── TEXTE À LIRE
Lorsque la Dre Nancy Olivieri a défié les menaces de poursuite de la puissante compagnie pharmaceutique Apotex et les manoeuvres d'intimidation de l'administration de l'hôpital qui l'employait, elle plaçait la sécurité de ses patients avant tout, avant même sa propre sécurité et sa carrière. Le professeur Arthur Shafer, éthicien à l'Université du Manitoba et directeur du Centre for Professional and Applied Ethics de l'université a qualifié le scandale de l'hôpital des enfants malades comme le plus grand scandale de notre temps. Il touche à des enjeux fondamentaux, soit la sécurité des patients, l'intégrité de la recherche, la liberté universitaire ainsi que la santé publique qu'il oppose à des entreprises pharmaceutiques privées, risquées et lucratives.
Au début, l'hôpital a tenté d'éviter les enjeux en considérant l'affaire comme un simple différend scientifique. Lorsque d'éminentes personnalités, notamment le lauréat du prix Nobel John Polanyi, ont protesté, l'hôpital a institué un processus d'évaluation entaché sous la direction de l'ancien recteur de l'Université du Manitoba, Arnold Naimark. Sa nomination pouvait d'ailleurs soulever de sérieuses questions de conflit d'intérêts. Ce processus a davantage brouillé les cartes en permettant à Naimark de choisir unilatéralement deux évaluateurs pour l'assister après qu'une grande partie de l'enquête eut été terminée. Il a continuellement refusé d'accepter les évaluateurs que suggérait la Dre Olivieri. Elle n'a donc pas eu d'autre choix que de refuser de collaborer à cette enquête biaisée. Le rapport Naimark a été rendu public et il est malheureusement insatisfaisant. Il ne mérite pas le sceau de la crédibilité scientifique ou publique.
────
- _CONSIGNE_
Extrayez du texte sur l'affaire Olivieri tout ce qui va de « Lorsque la Dre » jusqu'à « risquées et lucratives. », sans rien y changer. Appuyez-vous uniquement sur le texte.
── DONNÉES FOURNIES
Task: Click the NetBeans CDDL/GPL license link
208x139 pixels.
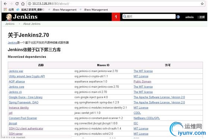Action: click(x=146, y=118)
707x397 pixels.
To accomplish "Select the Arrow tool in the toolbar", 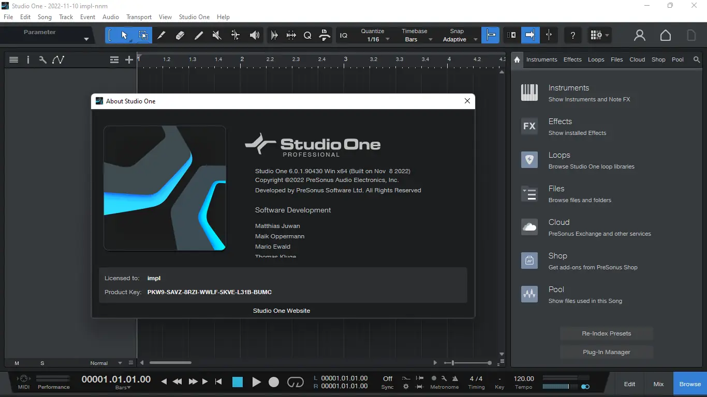I will click(124, 35).
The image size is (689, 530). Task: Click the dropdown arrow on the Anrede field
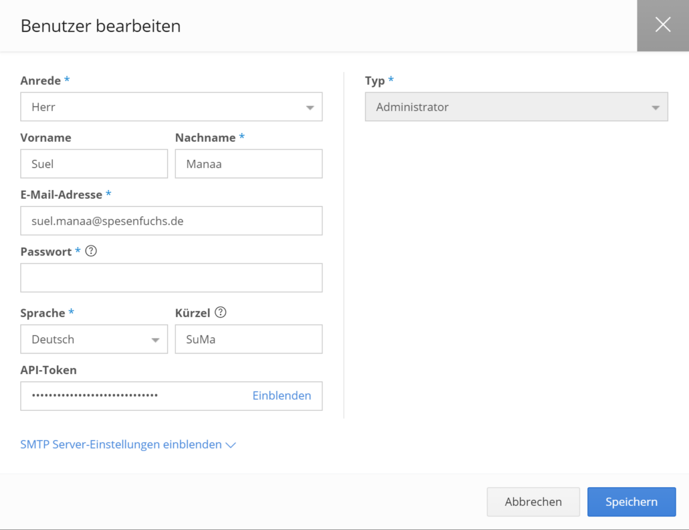click(x=310, y=106)
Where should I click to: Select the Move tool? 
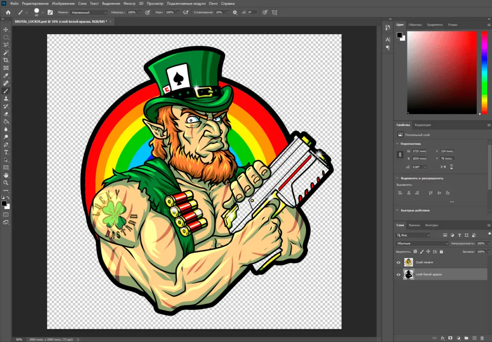click(x=6, y=30)
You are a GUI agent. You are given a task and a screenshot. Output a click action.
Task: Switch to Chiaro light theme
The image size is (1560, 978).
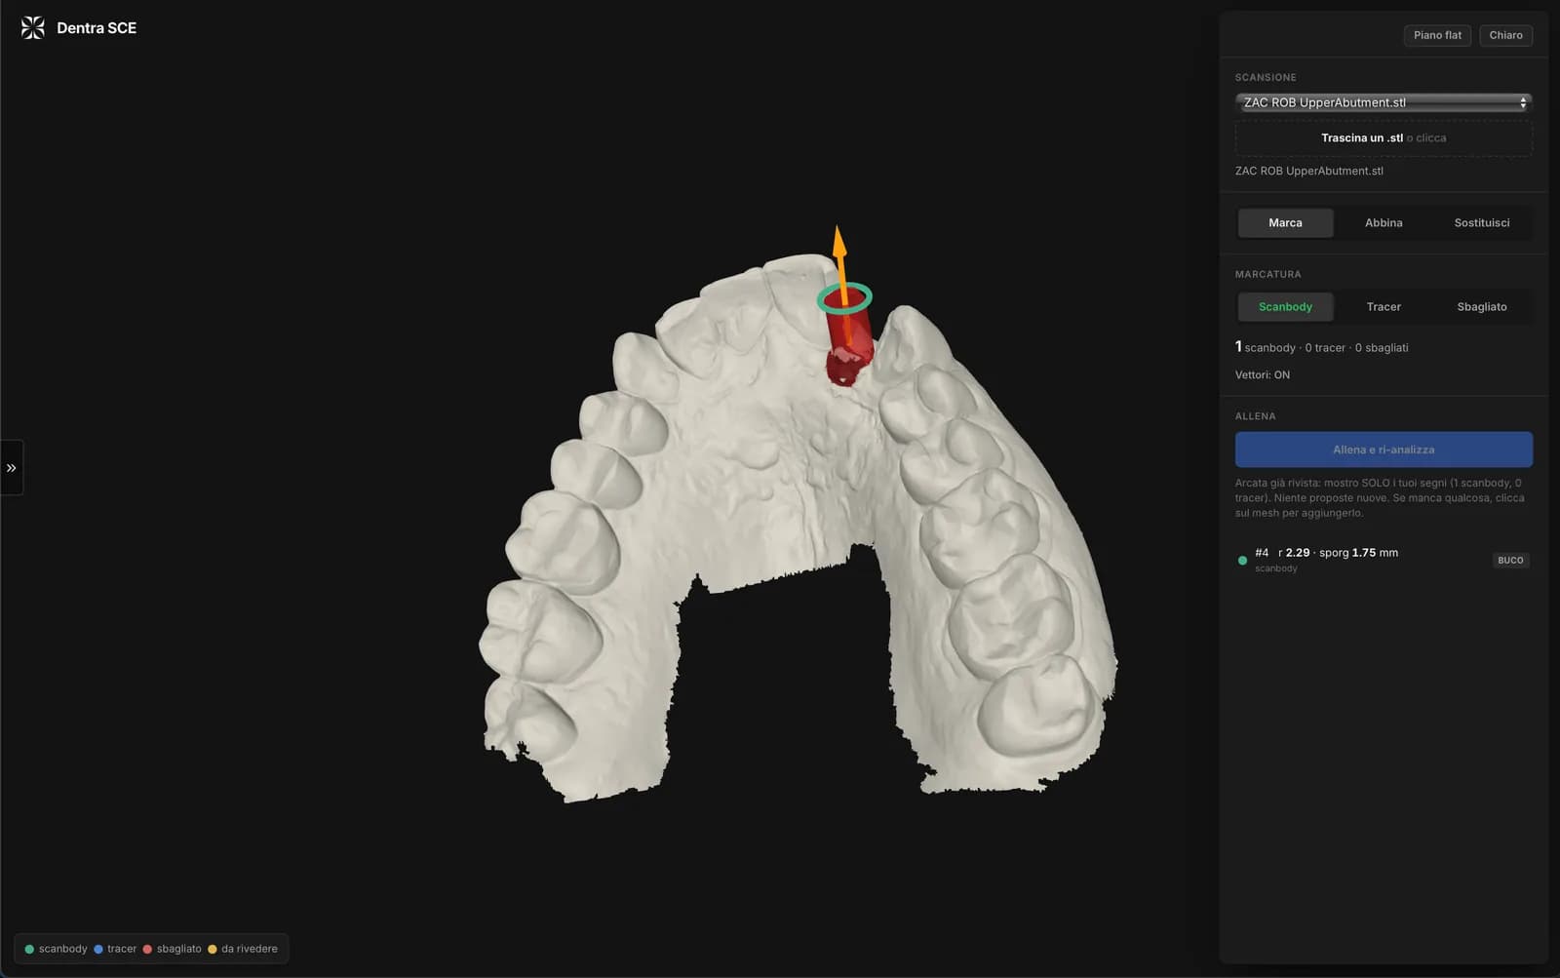(x=1505, y=35)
────
- _SOLUTION_
Lorsque la Dre Nancy Olivieri a défié les menaces de poursuite de la puissante compagnie pharmaceutique Apotex et les manoeuvres d'intimidation de l'administration de l'hôpital qui l'employait, elle plaçait la sécurité de ses patients avant tout, avant même sa propre sécurité et sa carrière. Le professeur Arthur Shafer, éthicien à l'Université du Manitoba et directeur du Centre for Professional and Applied Ethics de l'université a qualifié le scandale de l'hôpital des enfants malades comme le plus grand scandale de notre temps. Il touche à des enjeux fondamentaux, soit la sécurité des patients, l'intégrité de la recherche, la liberté universitaire ainsi que la santé publique qu'il oppose à des entreprises pharmaceutiques privées, risquées et lucratives.